Ik zal dan inderdaad mijn laatste zin afmaken. Tot slot, de minister heeft geen gemakkelijke taak. Dat erken ik ook na vandaag en gisteren. Je doet het op dit vlak natuurlijk nooit goed. Voor de minister sluit ik daarom af met de bekende, relativerende knipoog van schrijver George Burns: "Too bad that all the people who know how to run the country are busy driving taxicabs and cutting hair."

Tot zover mijn bijdrage.

De voorzitter:

De heer Verkerk, met nog een korte vraag.

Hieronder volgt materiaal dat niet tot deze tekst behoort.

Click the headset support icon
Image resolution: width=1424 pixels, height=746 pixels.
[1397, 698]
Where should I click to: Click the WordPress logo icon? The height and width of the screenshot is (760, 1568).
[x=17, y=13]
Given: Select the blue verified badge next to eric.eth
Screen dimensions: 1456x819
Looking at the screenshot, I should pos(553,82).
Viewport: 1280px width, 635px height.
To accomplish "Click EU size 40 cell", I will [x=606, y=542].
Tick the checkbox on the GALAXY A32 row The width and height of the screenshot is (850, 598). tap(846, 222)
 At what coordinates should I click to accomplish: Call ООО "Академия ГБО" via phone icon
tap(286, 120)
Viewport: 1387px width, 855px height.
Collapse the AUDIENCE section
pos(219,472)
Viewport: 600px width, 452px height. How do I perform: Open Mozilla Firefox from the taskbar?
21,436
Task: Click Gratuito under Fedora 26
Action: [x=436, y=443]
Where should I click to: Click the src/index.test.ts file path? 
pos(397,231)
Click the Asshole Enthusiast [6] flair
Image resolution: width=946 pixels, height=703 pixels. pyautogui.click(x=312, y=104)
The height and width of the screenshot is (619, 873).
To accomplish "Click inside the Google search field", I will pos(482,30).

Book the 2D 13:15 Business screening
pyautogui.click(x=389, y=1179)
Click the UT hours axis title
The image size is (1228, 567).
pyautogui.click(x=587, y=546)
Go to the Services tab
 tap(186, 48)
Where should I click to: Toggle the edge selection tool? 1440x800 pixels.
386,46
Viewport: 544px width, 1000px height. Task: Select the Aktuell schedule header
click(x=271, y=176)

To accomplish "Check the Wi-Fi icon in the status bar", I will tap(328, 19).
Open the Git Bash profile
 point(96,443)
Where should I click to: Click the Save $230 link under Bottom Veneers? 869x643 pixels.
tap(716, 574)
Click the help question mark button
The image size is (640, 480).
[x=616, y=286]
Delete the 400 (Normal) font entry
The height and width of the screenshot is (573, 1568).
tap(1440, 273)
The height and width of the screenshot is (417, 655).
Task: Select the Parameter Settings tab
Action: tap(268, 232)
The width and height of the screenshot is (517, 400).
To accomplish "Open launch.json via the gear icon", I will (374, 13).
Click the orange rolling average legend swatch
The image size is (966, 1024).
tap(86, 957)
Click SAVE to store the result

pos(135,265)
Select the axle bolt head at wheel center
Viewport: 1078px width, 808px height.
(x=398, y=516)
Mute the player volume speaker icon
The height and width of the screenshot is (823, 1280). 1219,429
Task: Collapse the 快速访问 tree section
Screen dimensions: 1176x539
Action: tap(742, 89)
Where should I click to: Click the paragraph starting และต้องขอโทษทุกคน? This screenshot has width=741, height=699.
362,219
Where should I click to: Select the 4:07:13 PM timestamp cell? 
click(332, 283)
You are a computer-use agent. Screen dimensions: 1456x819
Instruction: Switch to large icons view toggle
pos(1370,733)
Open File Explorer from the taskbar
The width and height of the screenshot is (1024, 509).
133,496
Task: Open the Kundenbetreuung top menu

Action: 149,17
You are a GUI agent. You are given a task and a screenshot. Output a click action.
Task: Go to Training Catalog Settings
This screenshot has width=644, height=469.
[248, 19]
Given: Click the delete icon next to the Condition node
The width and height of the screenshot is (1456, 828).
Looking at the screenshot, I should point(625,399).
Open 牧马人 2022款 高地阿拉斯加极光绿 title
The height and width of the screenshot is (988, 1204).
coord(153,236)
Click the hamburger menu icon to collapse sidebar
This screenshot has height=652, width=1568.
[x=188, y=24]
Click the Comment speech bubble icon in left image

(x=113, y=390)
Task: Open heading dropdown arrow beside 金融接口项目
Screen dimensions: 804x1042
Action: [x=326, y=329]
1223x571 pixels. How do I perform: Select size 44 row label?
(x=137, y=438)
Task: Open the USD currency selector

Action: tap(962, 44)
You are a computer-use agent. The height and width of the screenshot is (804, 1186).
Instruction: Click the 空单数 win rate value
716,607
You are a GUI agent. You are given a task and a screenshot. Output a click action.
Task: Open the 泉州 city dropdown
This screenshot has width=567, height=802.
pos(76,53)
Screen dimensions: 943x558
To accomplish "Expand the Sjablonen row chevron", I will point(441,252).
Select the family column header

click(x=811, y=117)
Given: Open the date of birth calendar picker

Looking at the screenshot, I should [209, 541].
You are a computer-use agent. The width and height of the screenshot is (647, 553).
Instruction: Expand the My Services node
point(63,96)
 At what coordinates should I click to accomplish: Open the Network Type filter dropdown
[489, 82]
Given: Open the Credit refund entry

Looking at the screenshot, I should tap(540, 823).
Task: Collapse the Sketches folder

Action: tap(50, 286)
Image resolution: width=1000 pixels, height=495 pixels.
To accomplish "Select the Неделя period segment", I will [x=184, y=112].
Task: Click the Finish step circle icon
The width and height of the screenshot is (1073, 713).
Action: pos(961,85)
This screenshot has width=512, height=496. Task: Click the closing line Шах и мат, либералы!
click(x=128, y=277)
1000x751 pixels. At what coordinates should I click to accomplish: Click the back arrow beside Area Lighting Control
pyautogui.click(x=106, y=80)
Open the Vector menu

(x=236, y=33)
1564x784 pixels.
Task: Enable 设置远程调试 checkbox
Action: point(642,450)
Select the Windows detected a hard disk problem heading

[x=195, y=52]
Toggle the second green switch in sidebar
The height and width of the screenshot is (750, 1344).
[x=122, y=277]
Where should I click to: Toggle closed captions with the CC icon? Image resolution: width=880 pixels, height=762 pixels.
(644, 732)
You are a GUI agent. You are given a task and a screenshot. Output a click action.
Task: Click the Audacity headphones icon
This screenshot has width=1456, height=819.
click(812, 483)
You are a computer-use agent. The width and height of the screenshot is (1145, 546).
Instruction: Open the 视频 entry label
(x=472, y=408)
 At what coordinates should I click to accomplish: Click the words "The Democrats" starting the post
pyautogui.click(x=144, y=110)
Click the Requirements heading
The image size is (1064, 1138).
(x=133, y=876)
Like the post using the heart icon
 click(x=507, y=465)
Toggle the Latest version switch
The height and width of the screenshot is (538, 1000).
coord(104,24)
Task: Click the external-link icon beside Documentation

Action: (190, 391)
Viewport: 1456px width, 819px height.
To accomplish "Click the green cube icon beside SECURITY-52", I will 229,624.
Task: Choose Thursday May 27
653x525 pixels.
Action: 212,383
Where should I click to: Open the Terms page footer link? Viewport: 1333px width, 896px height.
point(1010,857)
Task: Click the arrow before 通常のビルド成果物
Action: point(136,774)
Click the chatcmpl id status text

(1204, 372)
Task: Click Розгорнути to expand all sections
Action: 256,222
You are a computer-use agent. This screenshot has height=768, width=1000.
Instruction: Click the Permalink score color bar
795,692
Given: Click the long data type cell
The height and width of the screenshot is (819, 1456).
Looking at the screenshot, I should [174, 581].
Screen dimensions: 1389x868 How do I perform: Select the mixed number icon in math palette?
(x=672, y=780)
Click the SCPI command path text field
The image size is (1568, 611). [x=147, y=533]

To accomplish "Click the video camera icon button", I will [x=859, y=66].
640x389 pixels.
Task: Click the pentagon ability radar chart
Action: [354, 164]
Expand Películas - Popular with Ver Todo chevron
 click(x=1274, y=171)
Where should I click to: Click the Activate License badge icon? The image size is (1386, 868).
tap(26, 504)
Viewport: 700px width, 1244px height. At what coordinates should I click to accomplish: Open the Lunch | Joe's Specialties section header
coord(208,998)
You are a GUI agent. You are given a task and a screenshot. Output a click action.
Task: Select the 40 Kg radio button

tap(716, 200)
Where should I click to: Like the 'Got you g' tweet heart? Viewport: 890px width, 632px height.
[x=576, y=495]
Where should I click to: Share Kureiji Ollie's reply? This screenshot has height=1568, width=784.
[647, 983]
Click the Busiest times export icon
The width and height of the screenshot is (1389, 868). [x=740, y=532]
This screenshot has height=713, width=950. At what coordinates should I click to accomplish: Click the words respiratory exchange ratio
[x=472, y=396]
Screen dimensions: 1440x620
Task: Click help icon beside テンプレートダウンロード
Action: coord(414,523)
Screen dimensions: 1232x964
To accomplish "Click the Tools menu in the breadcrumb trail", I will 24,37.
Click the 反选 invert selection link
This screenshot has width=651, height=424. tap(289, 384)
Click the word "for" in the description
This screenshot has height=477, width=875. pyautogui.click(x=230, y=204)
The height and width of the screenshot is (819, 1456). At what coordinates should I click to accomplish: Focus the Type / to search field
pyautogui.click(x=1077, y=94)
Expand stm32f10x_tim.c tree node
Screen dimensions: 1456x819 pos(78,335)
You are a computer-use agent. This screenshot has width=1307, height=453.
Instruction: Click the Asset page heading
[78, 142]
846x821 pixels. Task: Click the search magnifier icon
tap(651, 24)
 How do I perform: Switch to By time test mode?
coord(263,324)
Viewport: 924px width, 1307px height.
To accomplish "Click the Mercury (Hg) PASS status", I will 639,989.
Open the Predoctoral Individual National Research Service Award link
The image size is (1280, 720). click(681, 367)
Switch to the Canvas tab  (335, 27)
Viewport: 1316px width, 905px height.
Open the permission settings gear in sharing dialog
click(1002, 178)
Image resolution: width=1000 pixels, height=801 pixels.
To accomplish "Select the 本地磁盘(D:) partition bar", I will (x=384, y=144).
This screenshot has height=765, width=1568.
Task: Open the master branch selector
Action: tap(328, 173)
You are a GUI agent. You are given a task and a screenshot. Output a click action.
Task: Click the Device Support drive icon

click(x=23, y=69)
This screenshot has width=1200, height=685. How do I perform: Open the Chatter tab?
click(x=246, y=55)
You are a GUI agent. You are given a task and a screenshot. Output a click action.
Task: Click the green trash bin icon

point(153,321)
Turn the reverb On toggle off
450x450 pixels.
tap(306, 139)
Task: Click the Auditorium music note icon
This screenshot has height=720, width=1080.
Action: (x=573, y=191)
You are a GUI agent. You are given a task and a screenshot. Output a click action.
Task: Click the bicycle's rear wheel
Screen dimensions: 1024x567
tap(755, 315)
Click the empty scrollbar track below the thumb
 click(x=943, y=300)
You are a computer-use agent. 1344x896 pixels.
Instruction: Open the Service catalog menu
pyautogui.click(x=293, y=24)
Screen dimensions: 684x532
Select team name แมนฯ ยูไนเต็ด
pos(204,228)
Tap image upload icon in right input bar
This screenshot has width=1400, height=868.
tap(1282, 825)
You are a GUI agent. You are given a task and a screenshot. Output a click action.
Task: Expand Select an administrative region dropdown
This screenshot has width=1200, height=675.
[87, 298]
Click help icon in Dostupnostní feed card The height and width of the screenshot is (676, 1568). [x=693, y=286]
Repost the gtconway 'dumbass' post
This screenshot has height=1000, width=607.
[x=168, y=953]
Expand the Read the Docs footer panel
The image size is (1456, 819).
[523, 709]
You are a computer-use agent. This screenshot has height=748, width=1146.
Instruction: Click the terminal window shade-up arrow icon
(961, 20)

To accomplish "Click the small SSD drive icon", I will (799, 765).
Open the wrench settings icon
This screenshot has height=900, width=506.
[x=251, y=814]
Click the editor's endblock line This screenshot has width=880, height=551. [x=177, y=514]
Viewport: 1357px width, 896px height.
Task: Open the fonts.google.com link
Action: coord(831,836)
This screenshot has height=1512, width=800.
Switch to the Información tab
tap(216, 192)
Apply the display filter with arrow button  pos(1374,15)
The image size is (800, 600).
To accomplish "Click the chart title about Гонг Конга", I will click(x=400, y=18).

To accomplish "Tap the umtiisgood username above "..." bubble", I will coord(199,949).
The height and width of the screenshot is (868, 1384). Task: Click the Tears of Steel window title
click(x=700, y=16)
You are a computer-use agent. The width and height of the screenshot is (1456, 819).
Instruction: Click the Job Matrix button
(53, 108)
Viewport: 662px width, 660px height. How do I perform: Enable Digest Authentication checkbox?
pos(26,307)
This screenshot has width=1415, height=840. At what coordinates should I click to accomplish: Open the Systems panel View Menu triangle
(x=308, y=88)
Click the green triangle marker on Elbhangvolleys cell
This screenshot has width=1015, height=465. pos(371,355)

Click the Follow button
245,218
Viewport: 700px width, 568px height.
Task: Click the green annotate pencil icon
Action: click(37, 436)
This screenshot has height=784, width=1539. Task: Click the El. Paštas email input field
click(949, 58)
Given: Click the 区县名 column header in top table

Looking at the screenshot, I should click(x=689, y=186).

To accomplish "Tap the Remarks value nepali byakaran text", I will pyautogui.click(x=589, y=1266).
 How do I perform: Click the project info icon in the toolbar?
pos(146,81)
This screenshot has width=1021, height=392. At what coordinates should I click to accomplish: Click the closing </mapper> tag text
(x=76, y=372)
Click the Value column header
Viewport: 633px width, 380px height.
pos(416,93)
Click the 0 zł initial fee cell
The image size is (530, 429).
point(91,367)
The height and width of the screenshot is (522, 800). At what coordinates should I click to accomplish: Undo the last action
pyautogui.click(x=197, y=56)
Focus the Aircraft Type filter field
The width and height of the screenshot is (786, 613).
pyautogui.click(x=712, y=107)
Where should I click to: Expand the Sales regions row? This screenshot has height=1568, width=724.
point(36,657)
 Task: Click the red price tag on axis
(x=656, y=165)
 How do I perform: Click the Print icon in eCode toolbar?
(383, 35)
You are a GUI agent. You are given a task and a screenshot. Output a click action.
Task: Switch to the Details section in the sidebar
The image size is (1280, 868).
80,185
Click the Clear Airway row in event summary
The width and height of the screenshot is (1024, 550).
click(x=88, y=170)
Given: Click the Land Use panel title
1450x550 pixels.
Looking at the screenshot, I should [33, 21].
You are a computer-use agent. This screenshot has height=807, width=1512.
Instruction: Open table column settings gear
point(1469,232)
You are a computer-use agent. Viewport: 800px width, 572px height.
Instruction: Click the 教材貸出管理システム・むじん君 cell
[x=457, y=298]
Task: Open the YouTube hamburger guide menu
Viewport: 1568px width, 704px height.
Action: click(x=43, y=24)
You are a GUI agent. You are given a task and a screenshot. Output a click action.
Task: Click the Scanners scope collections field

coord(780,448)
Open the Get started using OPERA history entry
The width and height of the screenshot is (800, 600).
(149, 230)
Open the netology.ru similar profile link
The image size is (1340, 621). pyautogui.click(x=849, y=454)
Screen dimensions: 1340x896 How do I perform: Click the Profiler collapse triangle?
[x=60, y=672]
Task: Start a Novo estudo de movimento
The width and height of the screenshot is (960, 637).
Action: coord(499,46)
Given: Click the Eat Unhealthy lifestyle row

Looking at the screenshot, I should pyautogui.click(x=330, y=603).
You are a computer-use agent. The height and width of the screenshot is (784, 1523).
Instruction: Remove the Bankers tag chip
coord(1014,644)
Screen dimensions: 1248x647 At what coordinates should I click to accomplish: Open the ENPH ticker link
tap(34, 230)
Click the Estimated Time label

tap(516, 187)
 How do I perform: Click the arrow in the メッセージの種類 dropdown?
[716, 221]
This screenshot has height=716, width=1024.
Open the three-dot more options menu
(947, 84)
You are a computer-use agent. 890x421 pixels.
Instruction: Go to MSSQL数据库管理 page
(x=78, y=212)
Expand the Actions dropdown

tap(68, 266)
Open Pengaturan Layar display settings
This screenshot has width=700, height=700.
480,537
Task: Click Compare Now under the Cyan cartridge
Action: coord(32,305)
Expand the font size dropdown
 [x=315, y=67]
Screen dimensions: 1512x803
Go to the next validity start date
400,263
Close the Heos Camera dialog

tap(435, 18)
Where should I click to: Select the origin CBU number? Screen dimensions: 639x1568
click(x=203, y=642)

De heer Verkerk i (ChristenUnie):

Ik ben geen kapper en geen taxichauffeur, dus in die zin wil ik mijn opmerking in alle ootmoed en bescheidenheid maken. Ik begrijp dat u zegt dat u op een aantal punten had willen wachten. Denk aan meer evaluatie, aan aanpassingen in het kader van noodrecht. Ik snap dat. Dus in die zin doen uw overwegingen een appel op mij. Maar mijn punt is wel: dat kost meerdere jaren. Dan is mijn vraag: wat wilt u? Wilt u die meerdere jaren, rekening houdend met de deskundigenmeeting die we hebben gehad, overbruggen met noodmaatregelen en spoedwetten? Of zegt u: deze wet is niet perfect maar liever nu deze wet en later aanpassen? Waar kiest u voor?

De heer Van Dijk (SGP):

Ik begrijp de vraag van de heer Verkerk. Het is ook niet zo dat ik zeg: o, die wijziging van de Wpg, laat dat maar wachten tot sint-juttemis. Maar het is wel een kwestie van waar je prioriteit aan geeft. Wil je nog jaren uittrekken voor een evaluatie met daarbij staatsnoodrecht? Je zou er ook stevig druk op kunnen zetten en dingen kunnen versnellen. Het hoeft niet allemaal af te zijn, maar de kaders moeten dan wel helder zijn. De kaders moeten ten minste besproken zijn in de Tweede Kamer en de Eerste Kamer om vervolgens aan de gang te gaan. Het gaat om die balans. Dan vind ik dat wij nu wel heel erg hebben gekozen voor de snelheid. Als er volgende week weer een epidemie uitbreekt, zal heel gemakkelijk gezegd kunnen worden: zie je wel, en jij dacht dat je nog wel wat langer kon wachten. Op dit moment heeft de minister echter gezegd: het is niet te voorzien dat we binnen heel afzienbare termijn een nieuwe pandemie in rollen. Nou, dan zou ik zeggen dat we verantwoord wat meer tijd kunnen nemen om te werken aan een betere Wpg.

De heer Verkerk (ChristenUnie):

Nogmaals, ik begrijp uw overwegingen. De eerlijkheid gebiedt te zeggen dat je, gelet ook op het noodrecht, dit niet zomaar even doet. Als je dat in alle snelheid gaat doen, krijg je een wet die absoluut niet goed is. Dus dat kost echt meer tijd. Ik begrijp uw overwegingen dus, maar waar kiest u voor? Kiest u voor deze wet of voor noodwetten en spoedwetten?

De voorzitter:

Graag een kort antwoord en dan ga ik daarna schorsen.

De heer Van Dijk (SGP):

Ja, een kort antwoord. Ik heb het in mijn eerste termijn al gezegd: we zeggen al sinds 2018 en misschien nog wel eerder dat dat noodrecht eigenlijk wel haast heeft. We zijn nu vijf jaar verder en eigenlijk zijn we bar weinig opgeschoten. In de eerste plaats zou ik dus zeggen: laten we eens wat meer haast maken. Wat mij betreft is het geen kwestie van of-of. In mijn beleving kunnen we verantwoord meer tijd nemen dan we nu hebben gedaan.

De voorzitter:

Dank u wel.

De beraadslaging wordt geschorst.

De voorzitter:

Dan ga ik nu schorsen voor een korte pauze, en dan gaan we om 17.45 uur door met de stemmingen, waaronder hoofdelijke stemmingen. Na de stemmingen zal de dinerpauze volgen en na de dinerpauze volgt dan de rest van dit debat.

De vergadering wordt van 17.25 uur tot 17.47 uur geschorst.